Distributed Coordination Based Systems
Distributed Coordination-Based Systems are complex networks of independent computers (nodes) working together to achieve common goals. These systems rely on coordination mechanisms to manage interactions and ensure consistent, reliable operations. Key coordination methods include consensus protocols (like Paxos and Raft), which help nodes agree on shared data or states, and distributed algorithms that handle tasks such as leader election and distributed transactions. In these systems, there is no central control; nodes communicate directly, share data, and synchronize their activities. Fault tolerance is achieved through data replication, redundancy, and failover mechanisms, allowing the system to function correctly even if some nodes fail.
Communication Models
Message-Oriented Communication
Message-oriented communication in a distributed system involves the exchange of discrete, self-contained units of data called messages between processes. These messages are typically addressed to a specific recipient and can include both data and control information. Systems employing message-oriented communication often provide mechanisms for message queuing, routing, and delivery guarantees, enabling asynchronous communication where senders and receivers do not need to interact simultaneously. Examples include message queues (like RabbitMQ or Kafka) and message-oriented middleware (MOM).
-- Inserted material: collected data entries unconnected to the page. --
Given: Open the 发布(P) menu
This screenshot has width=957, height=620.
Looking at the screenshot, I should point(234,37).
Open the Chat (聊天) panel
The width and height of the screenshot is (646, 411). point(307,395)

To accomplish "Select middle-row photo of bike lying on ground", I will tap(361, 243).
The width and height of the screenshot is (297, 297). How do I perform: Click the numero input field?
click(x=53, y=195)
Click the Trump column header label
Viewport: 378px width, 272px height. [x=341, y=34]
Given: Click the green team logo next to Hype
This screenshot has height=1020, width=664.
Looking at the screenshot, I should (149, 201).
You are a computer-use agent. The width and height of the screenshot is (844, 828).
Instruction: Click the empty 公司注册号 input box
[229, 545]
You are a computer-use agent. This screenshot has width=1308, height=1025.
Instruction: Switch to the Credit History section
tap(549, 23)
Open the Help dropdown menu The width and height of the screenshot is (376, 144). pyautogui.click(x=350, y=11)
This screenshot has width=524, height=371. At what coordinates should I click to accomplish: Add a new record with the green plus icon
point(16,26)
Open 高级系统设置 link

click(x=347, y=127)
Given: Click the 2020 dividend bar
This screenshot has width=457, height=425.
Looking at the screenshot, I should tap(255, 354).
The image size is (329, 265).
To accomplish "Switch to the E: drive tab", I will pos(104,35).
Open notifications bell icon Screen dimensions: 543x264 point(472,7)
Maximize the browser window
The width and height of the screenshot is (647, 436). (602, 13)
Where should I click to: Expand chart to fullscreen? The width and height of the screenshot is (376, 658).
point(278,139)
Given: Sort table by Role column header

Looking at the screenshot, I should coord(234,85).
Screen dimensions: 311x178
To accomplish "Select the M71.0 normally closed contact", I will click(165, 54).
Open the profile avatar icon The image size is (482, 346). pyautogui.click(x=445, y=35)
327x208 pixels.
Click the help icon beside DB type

Stream-Oriented Communication
Stream-oriented communication focuses on transmitting a continuous flow of data, often used for multimedia applications like audio and video streaming. Timing and ordering of data units are crucial in this model to maintain the integrity and quality of the stream. Protocols in stream-oriented communication often address issues like bandwidth management, latency, jitter, and synchronization to ensure a smooth and coherent data flow. Examples include protocols used in video conferencing or live streaming services.